Dose Perturbation at Air-Tissue Interface in Proton Beam Therapy
I Das*, V Moskvin, L Coutinho, C Cheng, Indiana University- School of Medicine, Indianapolis, IN and IU Health Proton Therapy Center, Bloomington, INSU-E-T-518 Sunday 3:00:00 PM - 6:00:00 PM Room: Exhibit Hall
Purpose: The loss of transverse equilibrium along the central axis of the proton beam in the presence of the air/tissue interface creates dose perturbation that has not been fully quantified. This gets magnified in small fields that are used for lung and patch up fields. Air-tissue dose perturbation is studied in a phantom and verified with Monte Carlo simulation.

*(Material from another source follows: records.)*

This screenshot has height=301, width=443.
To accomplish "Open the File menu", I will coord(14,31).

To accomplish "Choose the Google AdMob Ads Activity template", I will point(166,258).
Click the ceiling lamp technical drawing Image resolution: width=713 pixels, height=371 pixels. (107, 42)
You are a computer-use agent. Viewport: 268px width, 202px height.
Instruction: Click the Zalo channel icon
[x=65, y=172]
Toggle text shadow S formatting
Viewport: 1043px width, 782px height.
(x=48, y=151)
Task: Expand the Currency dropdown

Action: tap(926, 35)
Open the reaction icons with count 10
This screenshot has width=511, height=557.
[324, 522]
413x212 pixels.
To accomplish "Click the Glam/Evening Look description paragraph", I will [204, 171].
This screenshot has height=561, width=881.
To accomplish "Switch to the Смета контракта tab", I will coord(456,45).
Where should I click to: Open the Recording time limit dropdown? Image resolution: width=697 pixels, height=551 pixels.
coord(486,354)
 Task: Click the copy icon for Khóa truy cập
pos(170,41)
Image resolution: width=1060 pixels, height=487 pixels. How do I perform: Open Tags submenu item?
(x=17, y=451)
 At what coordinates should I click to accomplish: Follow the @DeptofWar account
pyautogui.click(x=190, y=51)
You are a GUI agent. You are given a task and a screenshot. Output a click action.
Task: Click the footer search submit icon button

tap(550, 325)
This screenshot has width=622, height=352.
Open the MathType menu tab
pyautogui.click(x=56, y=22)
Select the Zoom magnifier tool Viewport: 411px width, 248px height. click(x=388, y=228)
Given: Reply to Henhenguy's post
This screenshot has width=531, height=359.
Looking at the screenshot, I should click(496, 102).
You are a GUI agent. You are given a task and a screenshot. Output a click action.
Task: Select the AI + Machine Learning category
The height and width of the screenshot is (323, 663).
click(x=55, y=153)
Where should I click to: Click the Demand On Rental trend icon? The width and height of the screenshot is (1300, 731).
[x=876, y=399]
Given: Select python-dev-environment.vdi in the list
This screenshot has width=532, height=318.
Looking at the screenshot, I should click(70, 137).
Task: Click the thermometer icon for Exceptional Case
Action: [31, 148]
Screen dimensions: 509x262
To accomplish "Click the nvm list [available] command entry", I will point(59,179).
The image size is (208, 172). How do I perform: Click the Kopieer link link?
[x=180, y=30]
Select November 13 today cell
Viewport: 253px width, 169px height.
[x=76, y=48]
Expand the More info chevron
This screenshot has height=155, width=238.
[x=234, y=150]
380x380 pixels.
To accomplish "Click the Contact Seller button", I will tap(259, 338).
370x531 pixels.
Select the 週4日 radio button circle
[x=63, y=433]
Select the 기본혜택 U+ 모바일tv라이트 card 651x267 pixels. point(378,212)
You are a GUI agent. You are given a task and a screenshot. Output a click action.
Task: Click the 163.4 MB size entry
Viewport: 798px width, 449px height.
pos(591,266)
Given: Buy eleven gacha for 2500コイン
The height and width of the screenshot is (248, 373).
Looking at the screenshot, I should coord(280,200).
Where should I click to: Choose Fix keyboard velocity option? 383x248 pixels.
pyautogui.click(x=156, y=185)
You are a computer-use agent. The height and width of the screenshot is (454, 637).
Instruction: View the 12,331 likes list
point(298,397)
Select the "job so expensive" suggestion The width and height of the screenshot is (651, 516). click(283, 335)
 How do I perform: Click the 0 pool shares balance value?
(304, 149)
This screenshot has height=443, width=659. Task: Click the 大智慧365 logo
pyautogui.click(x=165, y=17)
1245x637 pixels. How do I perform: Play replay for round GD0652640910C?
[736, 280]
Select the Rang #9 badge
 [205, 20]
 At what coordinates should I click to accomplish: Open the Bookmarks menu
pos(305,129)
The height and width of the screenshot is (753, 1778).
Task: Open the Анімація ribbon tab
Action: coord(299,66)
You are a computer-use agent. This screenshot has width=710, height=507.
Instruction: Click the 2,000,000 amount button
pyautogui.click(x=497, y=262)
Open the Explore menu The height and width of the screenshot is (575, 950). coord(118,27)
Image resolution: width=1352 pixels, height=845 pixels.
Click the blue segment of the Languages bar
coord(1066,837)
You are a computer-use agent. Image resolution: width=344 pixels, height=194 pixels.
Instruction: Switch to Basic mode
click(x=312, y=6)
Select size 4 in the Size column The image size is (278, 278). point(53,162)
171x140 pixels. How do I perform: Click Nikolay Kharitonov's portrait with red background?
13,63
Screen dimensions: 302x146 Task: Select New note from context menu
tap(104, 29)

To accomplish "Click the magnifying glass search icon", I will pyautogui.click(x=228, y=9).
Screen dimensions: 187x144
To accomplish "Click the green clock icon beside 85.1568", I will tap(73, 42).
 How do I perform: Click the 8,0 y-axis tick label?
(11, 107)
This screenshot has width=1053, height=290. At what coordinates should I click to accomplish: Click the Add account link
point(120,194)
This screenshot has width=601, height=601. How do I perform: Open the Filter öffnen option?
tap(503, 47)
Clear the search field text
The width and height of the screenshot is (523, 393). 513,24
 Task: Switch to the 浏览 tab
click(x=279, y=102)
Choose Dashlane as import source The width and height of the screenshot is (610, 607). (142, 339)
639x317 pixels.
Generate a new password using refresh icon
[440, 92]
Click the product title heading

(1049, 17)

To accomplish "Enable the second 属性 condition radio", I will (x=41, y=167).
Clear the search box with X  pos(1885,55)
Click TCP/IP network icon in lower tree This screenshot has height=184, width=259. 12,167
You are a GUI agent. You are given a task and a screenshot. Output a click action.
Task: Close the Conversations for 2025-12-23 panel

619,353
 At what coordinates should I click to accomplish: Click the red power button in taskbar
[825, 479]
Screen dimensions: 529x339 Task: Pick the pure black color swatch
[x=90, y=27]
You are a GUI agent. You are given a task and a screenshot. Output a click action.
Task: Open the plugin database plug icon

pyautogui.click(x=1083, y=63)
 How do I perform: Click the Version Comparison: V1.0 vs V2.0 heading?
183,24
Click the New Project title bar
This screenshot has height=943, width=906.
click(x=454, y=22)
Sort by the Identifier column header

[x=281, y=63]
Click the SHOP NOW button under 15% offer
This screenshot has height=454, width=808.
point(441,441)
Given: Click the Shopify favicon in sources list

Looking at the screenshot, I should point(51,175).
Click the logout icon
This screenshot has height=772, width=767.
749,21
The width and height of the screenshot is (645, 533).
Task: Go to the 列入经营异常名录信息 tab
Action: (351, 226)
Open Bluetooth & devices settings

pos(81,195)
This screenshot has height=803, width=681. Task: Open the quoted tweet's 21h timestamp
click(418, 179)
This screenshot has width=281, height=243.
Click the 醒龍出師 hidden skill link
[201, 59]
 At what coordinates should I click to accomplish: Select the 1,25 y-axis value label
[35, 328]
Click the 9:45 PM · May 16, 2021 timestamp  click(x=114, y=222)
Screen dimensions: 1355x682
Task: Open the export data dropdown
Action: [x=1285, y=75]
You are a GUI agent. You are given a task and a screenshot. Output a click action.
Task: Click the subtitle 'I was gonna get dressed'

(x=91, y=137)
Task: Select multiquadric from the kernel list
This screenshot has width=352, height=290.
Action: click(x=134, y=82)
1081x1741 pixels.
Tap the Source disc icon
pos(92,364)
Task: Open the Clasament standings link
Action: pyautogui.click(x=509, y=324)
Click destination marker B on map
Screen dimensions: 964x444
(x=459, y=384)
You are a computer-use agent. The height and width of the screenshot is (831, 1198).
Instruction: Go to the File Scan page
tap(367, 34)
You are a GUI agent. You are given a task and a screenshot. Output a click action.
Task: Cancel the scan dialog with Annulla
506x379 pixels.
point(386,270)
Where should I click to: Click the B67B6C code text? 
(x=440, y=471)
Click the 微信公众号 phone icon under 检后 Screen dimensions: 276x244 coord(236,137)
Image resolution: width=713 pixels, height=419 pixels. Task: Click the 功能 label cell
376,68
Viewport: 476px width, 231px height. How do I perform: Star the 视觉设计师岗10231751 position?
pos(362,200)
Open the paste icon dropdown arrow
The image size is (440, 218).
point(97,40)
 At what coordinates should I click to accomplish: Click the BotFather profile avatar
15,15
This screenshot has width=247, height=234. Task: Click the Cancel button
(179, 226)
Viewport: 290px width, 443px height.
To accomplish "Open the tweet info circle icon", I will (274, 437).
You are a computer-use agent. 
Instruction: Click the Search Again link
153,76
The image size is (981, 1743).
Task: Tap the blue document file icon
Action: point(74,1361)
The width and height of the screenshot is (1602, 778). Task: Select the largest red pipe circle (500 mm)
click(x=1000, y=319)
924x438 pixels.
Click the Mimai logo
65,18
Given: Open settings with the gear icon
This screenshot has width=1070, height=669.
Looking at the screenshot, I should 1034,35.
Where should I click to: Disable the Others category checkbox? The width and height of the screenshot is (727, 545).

Methods: Air channel of variable thickness that could be found in trachea, larynx and small lesions in lung were studied. To mimic air/tissue interface a simple phantom geometry was used with EBT films. The results confirmed the presence of dose perturbations which were investigating using water phantom in reference condition (10x10 cm² field, 16 cm range and 10 cm SOBP). A variable air column was created in the front of the phantom. A small volume ion chamber was used to collect high resolution profile data in water. The simulation was performed with 3x10^7 particles with the Monte Carlo particle transport code FLUKA version 2011.2.10 with cut off energy of 100keV.
Results: The dose perturbations were visible on film and quantified by ion chamber measurements in water. Dose perturbations at air-tissue interfaces are shown to be significant (-20 to +30%). The measured profiles show significant discontinuities in dose up to +30% in low density medium. The magnitude is dependence on the location and width of the air gap. Under and over dose perturbation pattern is not predicted by treatment planning system (TPS) due to proton transport algorithm and calculation bin. The Monte Carlo simulation confirmed our measured data.
Conclusions: Significant dose perturbation exists with high-dose region in low density medium that is not predicated by TPS. The magnitude and shape is position and gap size dependent. This study provides the presence of dosimetric discontinuities that should be evaluated clinically at interfaces.